Voting on campus: At Haverford College, they want to, but can’t
How one college's quest to get an on-campus polling place highlights a larger issue nationally: With the importance of millennial voting growing, college campuses have become a bigger battle ground for registering voters and making sure they get to the polls.
Haverford College and some nearby residents for years have been trying to get a polling place closer to or on the grassy Main Line campus.
Students — most of whom do not have cars and who make up the majority of voters in the precinct — must travel about a mile and a half, partially on a road without sidewalks, to get to the polling place, Coopertown Elementary, which isn't even in the same precinct.
Each proposal they've made to the Delaware County board of elections has been flatly rejected. Not enough parking. Parking too far from the entrance. A busy road.
Jack Stollsteimer, the lawyer representing petitioners, alleges the reason is more sinister: a largely Republican county government that is far from eager to make voting easier for a Democratic-leaning college campus.
"There is no other reason to deny this petition other than that the Republican Party is trying to discourage college students from voting," Stollsteimer said.

§ Supplied data:
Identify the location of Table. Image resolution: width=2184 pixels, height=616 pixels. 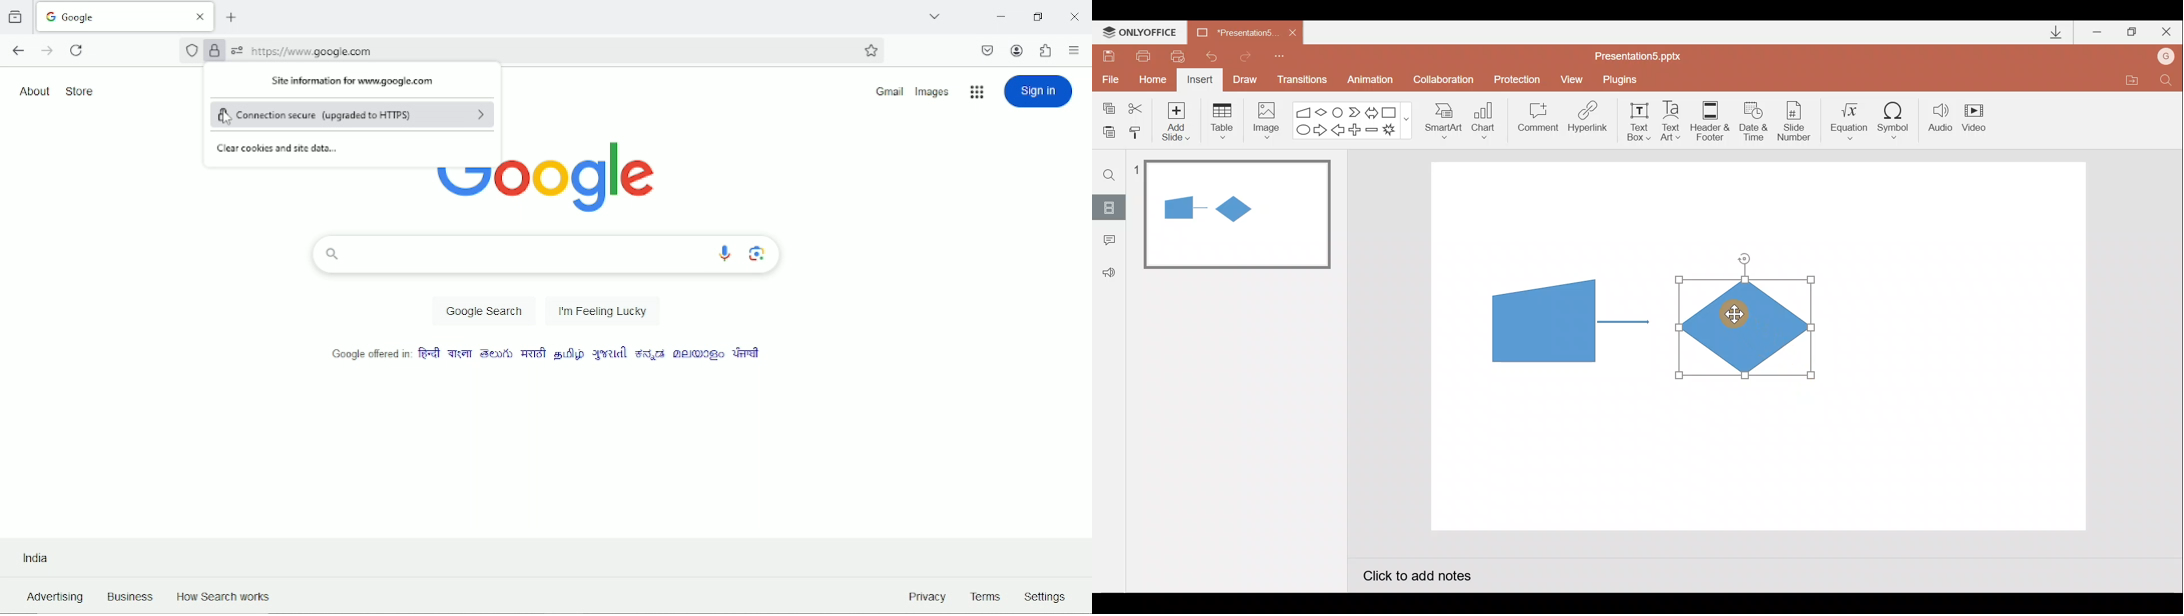
(1221, 120).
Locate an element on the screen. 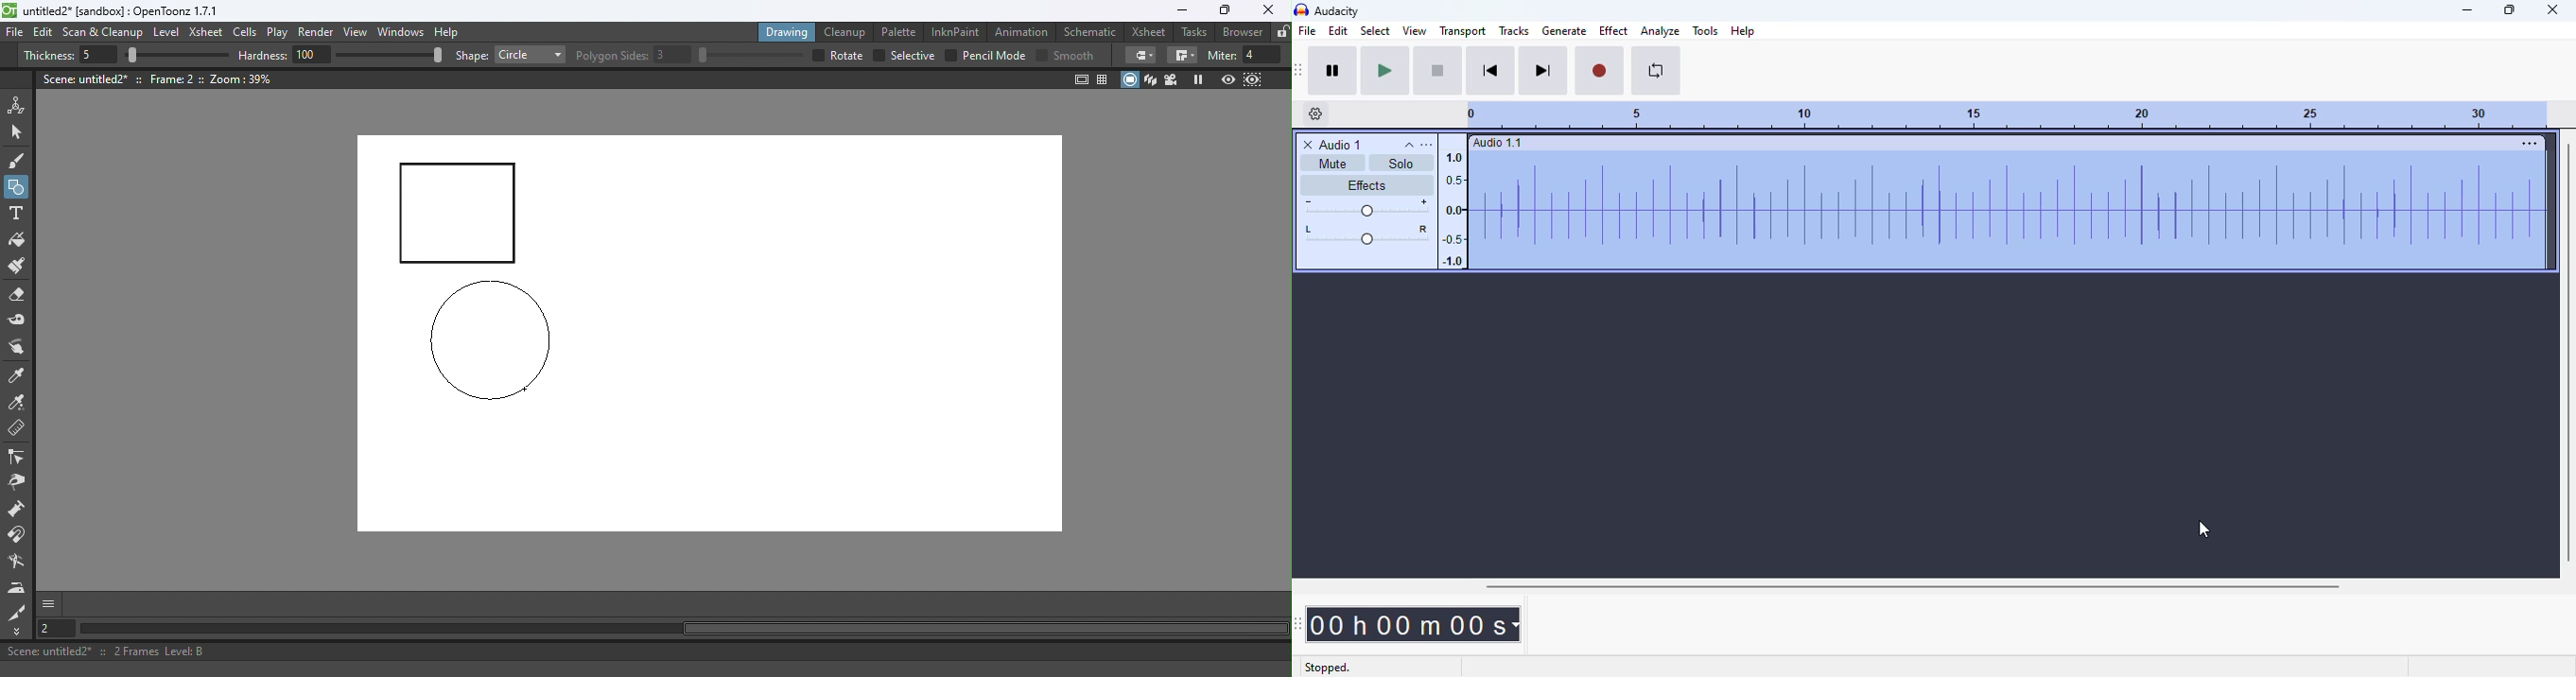  tracks is located at coordinates (1514, 30).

§ What to do: Print the part of the Haverford College voting article between "Jack Stollsteimer, the" and "Democratic-leaning college campus.", inclusive, word for word.

§ Task output:
Jack Stollsteimer, the lawyer representing petitioners, alleges the reason is more sinister: a largely Republican county government that is far from eager to make voting easier for a Democratic-leaning college campus.